• Saved entries:
=-=-=

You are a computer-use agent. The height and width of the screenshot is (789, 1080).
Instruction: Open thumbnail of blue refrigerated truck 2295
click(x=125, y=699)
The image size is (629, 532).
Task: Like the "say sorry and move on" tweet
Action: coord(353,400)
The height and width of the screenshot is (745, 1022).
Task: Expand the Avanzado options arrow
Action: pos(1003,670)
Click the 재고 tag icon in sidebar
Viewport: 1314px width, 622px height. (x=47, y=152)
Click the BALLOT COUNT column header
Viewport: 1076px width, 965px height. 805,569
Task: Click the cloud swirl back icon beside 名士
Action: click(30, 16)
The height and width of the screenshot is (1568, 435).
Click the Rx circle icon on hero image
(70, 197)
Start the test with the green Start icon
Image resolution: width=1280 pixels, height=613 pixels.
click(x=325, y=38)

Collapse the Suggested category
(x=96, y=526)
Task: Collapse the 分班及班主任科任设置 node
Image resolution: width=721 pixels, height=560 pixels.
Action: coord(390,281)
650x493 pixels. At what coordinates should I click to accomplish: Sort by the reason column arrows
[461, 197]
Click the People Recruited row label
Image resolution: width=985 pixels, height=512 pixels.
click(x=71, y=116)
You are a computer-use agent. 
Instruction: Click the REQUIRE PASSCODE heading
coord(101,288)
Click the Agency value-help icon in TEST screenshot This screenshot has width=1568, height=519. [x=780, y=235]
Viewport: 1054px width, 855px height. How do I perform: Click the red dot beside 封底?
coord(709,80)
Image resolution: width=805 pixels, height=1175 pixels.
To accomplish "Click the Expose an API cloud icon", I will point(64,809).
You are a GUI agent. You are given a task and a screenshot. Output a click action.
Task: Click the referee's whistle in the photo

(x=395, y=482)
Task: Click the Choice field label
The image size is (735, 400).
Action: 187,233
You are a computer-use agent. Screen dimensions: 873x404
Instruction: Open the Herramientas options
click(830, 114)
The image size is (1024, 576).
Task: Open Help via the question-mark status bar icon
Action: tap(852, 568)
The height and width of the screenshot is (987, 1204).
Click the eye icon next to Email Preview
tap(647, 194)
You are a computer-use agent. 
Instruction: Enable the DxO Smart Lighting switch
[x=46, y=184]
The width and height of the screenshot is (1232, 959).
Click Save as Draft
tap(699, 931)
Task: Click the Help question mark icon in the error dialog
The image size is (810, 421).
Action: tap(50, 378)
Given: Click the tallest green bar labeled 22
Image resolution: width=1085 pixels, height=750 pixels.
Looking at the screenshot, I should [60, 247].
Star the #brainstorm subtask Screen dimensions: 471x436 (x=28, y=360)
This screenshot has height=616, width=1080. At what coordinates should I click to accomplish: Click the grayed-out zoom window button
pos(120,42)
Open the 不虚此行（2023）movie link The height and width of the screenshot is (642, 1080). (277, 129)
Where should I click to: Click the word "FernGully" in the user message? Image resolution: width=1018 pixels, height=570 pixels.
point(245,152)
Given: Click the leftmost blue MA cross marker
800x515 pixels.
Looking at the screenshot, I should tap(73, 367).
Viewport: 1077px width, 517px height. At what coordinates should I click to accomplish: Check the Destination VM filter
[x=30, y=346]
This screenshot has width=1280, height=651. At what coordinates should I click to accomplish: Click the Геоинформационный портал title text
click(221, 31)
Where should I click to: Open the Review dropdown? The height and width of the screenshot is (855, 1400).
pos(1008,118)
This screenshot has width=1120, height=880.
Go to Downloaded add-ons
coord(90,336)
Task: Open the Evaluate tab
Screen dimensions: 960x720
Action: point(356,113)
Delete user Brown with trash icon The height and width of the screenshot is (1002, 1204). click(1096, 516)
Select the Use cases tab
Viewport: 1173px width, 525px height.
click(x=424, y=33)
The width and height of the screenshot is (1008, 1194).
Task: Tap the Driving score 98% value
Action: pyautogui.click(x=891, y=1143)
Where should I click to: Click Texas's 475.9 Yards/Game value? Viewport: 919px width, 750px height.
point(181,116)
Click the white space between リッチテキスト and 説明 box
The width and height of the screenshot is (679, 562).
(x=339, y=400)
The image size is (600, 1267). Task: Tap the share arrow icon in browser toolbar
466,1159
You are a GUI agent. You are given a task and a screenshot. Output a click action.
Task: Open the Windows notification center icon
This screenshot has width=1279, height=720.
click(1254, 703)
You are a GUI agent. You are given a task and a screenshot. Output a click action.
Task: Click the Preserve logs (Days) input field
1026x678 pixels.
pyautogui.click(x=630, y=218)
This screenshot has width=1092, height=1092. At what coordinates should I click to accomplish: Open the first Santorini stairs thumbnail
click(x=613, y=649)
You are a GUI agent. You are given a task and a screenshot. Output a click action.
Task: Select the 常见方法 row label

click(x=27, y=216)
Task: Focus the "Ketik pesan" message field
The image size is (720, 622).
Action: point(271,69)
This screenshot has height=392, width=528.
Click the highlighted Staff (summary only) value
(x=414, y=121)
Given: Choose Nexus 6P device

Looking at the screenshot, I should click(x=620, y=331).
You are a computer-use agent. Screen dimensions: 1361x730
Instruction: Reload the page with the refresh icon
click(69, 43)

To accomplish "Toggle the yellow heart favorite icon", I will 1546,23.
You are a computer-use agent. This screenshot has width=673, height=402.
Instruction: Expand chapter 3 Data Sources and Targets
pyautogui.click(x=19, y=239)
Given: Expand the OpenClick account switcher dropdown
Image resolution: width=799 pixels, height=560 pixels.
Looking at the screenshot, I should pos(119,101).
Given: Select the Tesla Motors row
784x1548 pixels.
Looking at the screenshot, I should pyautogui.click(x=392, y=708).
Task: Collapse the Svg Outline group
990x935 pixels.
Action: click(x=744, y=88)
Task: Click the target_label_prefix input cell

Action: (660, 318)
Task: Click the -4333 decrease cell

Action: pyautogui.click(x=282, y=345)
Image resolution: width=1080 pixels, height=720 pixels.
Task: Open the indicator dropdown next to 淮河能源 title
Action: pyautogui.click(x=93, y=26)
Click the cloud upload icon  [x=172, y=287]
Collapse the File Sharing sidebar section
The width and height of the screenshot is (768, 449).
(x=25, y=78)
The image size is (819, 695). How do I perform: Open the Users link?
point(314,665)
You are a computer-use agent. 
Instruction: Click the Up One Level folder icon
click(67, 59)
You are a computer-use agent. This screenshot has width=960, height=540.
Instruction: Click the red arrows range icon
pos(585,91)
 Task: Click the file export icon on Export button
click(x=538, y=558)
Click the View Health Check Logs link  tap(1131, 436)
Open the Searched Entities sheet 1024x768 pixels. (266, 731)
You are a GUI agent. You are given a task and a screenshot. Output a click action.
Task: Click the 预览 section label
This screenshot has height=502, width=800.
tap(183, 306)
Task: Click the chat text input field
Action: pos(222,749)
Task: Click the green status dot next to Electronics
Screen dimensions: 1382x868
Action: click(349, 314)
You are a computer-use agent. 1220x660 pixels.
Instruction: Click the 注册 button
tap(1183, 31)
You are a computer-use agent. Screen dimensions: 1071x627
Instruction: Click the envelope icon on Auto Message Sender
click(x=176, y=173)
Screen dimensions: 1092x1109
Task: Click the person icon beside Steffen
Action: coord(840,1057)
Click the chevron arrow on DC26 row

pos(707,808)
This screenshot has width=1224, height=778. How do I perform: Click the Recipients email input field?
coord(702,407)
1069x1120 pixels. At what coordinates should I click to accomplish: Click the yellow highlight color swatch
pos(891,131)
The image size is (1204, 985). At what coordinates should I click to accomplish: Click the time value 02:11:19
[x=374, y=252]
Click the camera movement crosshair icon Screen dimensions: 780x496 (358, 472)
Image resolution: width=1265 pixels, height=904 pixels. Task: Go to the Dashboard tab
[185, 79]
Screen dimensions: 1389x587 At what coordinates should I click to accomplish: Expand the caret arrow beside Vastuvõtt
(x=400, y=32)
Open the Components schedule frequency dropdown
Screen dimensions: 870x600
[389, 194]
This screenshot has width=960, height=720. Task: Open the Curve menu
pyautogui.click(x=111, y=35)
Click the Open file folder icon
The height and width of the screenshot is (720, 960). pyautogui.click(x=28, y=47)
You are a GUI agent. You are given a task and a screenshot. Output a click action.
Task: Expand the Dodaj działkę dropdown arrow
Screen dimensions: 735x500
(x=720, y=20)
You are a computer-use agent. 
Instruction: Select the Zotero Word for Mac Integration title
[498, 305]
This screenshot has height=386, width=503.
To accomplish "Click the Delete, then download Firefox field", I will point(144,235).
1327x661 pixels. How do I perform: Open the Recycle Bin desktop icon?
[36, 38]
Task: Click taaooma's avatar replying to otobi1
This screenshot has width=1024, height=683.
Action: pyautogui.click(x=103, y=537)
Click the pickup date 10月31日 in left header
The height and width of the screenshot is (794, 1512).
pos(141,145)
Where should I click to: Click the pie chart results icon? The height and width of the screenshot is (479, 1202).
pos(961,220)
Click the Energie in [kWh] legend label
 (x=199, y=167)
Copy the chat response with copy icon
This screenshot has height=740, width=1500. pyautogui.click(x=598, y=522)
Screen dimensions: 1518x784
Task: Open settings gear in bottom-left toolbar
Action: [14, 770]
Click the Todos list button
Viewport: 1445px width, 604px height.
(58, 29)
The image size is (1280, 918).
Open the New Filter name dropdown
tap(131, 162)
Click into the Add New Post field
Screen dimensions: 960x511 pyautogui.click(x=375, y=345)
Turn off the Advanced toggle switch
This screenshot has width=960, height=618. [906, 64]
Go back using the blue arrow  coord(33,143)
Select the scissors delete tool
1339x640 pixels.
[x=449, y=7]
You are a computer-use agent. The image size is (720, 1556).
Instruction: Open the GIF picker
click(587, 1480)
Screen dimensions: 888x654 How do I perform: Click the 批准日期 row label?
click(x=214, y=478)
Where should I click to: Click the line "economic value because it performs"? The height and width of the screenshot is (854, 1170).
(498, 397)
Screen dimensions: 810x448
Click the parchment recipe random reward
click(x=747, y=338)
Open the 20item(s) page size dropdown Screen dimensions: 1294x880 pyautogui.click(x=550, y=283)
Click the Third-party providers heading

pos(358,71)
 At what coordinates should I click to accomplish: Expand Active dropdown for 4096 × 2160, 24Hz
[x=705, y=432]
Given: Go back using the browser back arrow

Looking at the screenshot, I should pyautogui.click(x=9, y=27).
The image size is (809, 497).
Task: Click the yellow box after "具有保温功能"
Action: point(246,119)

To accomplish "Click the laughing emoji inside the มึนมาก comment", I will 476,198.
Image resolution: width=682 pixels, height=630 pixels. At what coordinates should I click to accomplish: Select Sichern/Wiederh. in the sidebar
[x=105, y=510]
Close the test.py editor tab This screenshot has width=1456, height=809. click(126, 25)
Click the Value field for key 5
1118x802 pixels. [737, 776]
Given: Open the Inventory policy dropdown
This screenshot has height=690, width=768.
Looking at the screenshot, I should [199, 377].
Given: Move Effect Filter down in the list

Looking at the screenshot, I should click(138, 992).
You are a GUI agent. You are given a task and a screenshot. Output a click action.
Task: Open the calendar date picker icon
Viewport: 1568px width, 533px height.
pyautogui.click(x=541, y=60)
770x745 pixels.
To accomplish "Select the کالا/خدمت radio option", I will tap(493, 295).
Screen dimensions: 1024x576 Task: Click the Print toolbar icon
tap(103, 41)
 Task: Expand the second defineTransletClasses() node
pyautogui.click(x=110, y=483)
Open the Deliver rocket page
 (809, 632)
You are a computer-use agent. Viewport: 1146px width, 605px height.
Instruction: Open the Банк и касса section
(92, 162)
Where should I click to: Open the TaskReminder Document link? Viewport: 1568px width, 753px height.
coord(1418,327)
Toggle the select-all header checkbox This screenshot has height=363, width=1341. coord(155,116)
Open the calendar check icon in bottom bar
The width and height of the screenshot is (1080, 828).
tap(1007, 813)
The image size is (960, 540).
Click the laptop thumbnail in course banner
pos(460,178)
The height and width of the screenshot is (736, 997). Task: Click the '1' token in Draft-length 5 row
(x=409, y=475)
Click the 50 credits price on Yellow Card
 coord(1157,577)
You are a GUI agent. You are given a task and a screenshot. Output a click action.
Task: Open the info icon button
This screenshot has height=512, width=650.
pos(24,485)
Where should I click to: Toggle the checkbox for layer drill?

=-=-=

• Your goal: Collect every line above that contains the word "date".

• Response to the task:
Click the pickup date 10月31日 in left header
Task: Open the calendar date picker icon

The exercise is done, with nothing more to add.